Passage to read:
This Classical Heartwood Ngoma Drum - 11x38 - Ashiko Style (n-GO-muh) drum is carved to be lightweight and compact, making it well suited as a travel drum. The body style is a straight taper from top to base, both inside and outside dimension, similar to an extra-tall ashiko shape. The ngoma (n-go-mah) drum comes from the Congo and surrounding areas, and produces a sound similar to the conga or tumbadora drum. Our ngoma drums are hand-carved in West Africa from a solid, seasoned log of Mansonia wood. These ngomas will sound great as part of any Latin or Afro-Cuban ensemble, but are specially suited for traditional Congolese drumming. The ngoma is played standing with drum tilted, secured by a waist strap.Features:Average 11in playable surface, 38in tall
Thick cow skin head gives it that powerful, warm tonal sound
Ledge carved for bottom ring to help keep it in place for even sound distribution
Hydrated with coconut oil and shea butter to preserve shell, with outside surface sealed with a light coat of lacquer to lock in moisture
New black nylon rope, pre-stretched and comfortable to handle
Cloth covered rings ensure long rope life
Extra tuning rope included, easily tuned using the Mali weave technique
Comes to you with the verticals tuned up and diamonds started, ready to play
*Note that the sound holes are only carved in the 13x44 Large size Ashiko-style Ngoma, not the 11x38 size.

A run of records
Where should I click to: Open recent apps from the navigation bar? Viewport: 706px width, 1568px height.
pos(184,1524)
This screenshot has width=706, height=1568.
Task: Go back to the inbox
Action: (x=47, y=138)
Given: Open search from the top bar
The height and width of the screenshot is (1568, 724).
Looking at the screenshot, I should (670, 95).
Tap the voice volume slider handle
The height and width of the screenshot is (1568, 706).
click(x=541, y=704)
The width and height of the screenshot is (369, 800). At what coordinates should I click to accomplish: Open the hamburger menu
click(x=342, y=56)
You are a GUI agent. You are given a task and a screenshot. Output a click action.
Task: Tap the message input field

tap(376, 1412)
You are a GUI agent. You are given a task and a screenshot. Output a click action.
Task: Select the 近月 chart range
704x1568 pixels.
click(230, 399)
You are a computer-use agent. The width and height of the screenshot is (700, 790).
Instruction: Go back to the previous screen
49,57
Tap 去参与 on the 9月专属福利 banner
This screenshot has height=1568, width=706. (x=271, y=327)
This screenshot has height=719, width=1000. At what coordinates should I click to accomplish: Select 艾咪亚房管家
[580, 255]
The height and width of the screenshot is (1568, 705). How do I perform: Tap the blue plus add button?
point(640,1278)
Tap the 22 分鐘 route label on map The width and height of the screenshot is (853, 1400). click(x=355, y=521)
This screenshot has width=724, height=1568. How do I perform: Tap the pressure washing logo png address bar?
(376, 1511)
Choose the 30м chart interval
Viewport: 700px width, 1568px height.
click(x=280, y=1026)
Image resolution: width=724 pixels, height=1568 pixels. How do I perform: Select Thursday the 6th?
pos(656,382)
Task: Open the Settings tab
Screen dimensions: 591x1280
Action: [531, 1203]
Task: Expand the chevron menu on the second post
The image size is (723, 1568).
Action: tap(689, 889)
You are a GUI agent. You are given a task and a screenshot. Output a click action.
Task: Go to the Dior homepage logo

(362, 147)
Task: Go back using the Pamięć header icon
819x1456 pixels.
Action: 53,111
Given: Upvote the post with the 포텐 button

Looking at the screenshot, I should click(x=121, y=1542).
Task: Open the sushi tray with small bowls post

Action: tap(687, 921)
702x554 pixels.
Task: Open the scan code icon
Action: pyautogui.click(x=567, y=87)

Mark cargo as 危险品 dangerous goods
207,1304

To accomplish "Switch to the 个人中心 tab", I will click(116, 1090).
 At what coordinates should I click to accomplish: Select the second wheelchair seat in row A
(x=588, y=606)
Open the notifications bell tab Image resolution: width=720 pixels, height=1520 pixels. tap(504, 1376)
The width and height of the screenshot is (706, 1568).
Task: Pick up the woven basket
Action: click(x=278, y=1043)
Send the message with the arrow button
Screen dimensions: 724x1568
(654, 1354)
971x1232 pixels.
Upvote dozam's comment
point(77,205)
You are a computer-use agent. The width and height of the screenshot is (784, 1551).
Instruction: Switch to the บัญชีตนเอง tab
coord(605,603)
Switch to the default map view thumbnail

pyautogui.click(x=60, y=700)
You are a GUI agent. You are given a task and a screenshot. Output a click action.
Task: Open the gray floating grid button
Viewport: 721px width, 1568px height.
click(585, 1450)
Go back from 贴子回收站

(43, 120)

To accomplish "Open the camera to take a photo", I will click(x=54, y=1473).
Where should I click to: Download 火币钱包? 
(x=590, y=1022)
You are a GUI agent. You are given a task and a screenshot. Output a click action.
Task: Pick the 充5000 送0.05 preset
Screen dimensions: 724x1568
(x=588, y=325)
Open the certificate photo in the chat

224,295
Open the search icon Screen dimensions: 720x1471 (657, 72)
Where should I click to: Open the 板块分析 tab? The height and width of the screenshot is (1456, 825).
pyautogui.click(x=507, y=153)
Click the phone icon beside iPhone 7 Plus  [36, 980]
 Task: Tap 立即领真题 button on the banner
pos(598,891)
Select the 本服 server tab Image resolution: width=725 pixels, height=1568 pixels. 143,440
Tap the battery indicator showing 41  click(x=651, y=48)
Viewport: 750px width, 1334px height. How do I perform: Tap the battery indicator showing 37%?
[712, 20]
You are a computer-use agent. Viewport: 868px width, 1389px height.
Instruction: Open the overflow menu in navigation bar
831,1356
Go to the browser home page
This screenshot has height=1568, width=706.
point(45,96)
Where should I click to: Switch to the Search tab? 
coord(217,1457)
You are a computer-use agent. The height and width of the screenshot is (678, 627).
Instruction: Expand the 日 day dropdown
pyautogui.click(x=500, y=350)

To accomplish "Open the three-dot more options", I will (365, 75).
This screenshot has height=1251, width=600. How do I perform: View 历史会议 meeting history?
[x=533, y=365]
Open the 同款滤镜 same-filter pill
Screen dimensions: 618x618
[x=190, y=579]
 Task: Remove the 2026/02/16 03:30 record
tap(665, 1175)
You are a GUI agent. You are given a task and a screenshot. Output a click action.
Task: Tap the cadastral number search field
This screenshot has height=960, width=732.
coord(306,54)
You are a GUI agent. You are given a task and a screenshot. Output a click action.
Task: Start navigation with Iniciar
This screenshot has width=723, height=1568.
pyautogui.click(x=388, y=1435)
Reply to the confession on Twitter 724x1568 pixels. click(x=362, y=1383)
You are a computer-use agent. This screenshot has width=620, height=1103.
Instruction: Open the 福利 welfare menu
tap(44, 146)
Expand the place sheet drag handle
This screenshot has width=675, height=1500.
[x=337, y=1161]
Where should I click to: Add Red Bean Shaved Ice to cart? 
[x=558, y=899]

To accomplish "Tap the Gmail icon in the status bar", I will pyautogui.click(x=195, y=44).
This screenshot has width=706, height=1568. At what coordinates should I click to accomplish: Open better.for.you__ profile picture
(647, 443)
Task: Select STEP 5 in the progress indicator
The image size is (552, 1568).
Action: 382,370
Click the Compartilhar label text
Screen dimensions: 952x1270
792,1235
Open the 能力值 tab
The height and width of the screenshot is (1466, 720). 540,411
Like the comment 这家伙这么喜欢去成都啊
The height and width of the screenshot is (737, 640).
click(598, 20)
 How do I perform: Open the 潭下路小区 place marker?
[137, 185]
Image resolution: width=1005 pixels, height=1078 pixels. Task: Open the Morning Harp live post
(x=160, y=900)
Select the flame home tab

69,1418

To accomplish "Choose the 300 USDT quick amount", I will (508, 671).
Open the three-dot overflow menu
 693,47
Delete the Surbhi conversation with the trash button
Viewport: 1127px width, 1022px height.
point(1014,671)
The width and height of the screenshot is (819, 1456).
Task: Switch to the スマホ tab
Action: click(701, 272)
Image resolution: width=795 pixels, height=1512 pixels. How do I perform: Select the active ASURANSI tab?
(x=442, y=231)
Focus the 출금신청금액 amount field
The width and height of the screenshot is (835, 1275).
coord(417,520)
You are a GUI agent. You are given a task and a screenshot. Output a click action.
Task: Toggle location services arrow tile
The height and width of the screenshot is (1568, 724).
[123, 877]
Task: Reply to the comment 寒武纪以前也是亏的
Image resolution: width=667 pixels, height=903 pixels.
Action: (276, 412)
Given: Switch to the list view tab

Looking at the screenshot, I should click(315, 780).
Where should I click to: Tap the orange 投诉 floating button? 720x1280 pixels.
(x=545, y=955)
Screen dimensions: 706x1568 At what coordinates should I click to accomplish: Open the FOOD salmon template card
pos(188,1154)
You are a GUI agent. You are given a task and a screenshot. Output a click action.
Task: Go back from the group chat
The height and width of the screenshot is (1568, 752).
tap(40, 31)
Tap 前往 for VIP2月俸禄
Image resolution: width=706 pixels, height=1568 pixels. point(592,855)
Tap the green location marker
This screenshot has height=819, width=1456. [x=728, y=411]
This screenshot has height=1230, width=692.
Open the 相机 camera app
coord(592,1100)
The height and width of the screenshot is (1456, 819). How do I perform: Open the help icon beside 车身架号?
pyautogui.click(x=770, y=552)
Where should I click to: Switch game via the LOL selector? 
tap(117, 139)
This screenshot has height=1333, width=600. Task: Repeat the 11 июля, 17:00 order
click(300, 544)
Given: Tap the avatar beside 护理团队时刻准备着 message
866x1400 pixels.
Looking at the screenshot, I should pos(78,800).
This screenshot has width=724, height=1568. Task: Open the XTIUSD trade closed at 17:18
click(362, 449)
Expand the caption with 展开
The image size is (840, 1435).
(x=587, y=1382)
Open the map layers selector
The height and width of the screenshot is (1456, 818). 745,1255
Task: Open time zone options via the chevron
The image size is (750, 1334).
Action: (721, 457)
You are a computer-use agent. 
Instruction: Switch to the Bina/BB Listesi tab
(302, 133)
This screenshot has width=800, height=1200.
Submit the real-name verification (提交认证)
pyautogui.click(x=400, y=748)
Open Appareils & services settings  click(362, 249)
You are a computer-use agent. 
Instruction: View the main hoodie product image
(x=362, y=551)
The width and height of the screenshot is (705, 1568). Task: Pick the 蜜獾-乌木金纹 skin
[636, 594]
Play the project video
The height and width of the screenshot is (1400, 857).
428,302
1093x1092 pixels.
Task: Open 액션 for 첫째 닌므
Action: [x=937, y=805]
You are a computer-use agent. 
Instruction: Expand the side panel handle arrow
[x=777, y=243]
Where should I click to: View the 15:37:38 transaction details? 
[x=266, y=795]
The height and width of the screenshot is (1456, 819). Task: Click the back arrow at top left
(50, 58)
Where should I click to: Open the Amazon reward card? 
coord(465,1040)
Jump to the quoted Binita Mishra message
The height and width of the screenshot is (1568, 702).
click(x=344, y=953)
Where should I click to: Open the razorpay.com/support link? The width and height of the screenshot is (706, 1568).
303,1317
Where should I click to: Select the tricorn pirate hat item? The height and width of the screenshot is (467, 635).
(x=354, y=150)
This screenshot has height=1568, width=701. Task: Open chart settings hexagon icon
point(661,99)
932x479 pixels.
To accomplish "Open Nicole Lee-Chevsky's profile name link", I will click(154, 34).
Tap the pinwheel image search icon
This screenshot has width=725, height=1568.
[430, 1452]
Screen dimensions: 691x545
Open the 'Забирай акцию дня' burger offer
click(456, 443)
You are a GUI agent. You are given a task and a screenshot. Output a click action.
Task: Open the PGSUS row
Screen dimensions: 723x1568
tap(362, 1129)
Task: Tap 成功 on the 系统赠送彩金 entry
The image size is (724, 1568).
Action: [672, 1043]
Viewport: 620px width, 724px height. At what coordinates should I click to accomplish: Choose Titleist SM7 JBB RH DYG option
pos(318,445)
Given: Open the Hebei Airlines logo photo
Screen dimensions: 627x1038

Your objective: Render this sentence from the ngoma drum description in French: "Our ngoma drums are hand-carved in West Africa from a solid, seasoned log of Mansonia wood."

Task answer: Nos tambours ngoma sont sculptés à la main en Afrique de l'Ouest dans un tronc massif et séché de bois de mansonia.